(Stored data entries)
--------------------

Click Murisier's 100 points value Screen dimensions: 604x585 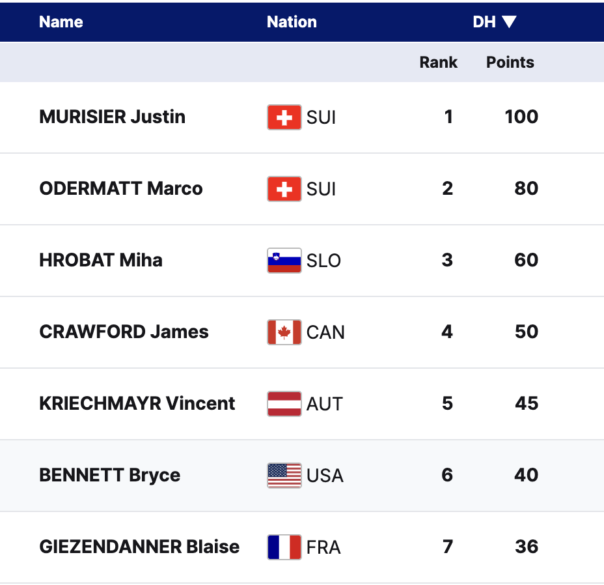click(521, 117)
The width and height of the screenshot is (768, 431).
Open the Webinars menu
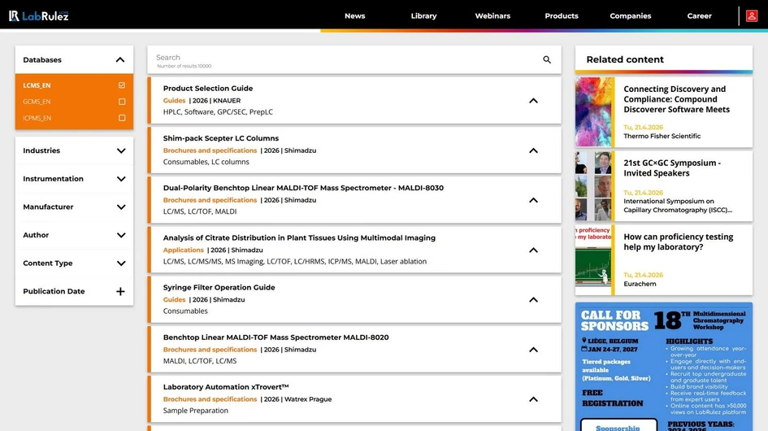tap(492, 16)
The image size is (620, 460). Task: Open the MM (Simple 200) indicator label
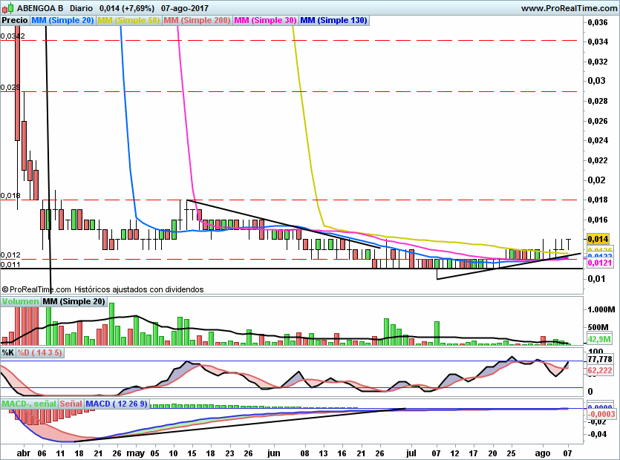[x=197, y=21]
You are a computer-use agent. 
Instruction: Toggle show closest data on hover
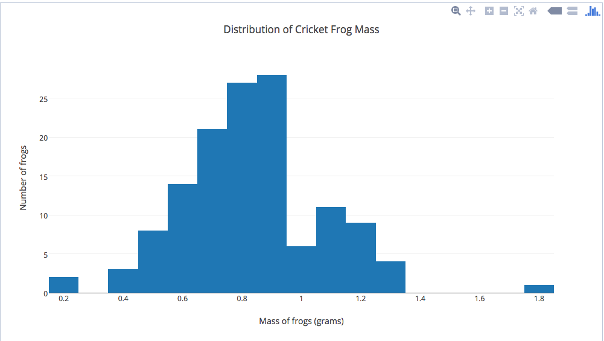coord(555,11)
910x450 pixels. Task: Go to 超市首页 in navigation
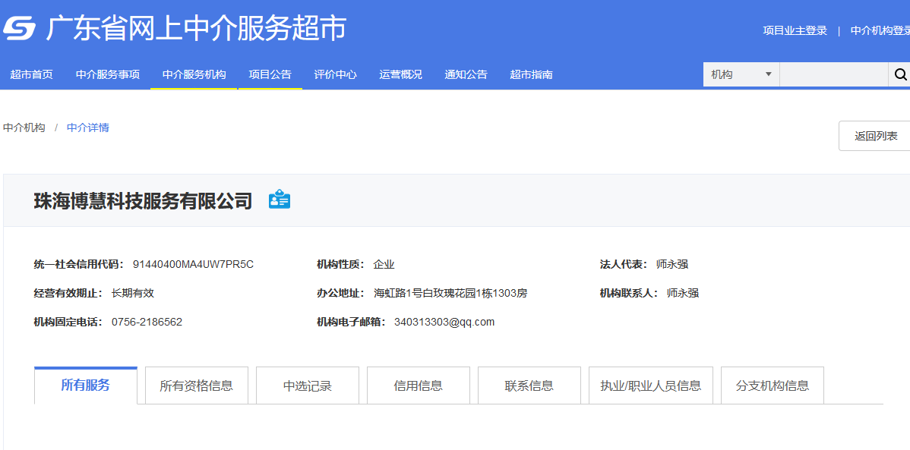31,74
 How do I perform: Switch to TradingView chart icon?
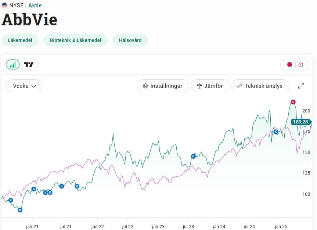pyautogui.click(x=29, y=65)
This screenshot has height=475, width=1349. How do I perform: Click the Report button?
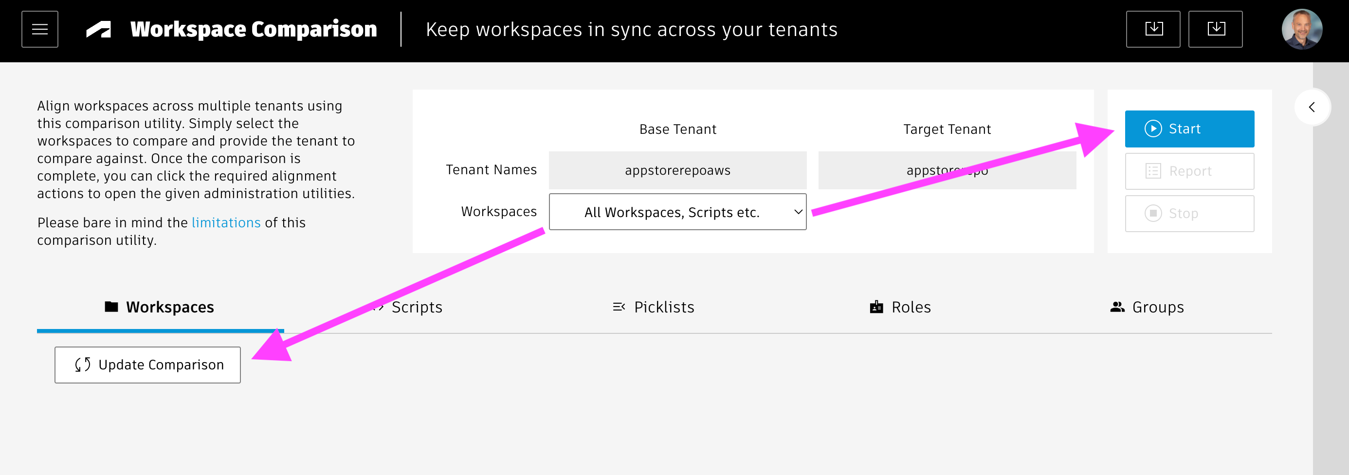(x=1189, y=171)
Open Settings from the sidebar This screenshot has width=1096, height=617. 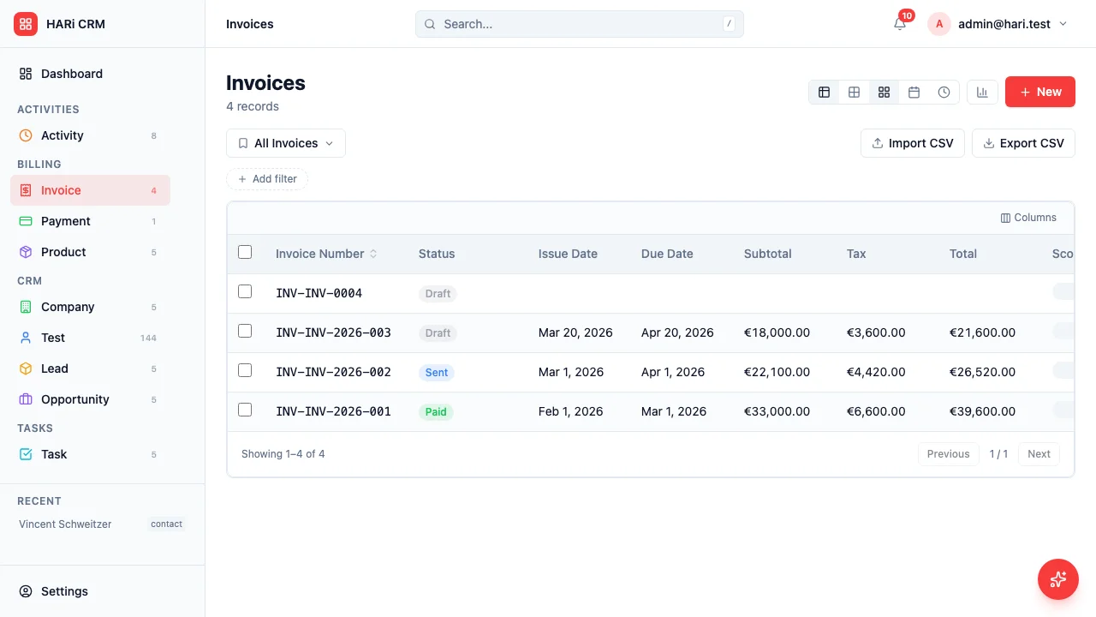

--------------------

• _Task statement_:
Where the line containing "This screenshot has height=475, width=1349." appears, begin copying there and continue exactly through the final line of the records; both end lines belong in the copy, pictures do not.

• _Result for this task_:
This screenshot has height=475, width=1349. How do I perform: Click the Report button?
(x=1189, y=171)
Open Settings from the sidebar This screenshot has width=1096, height=617. 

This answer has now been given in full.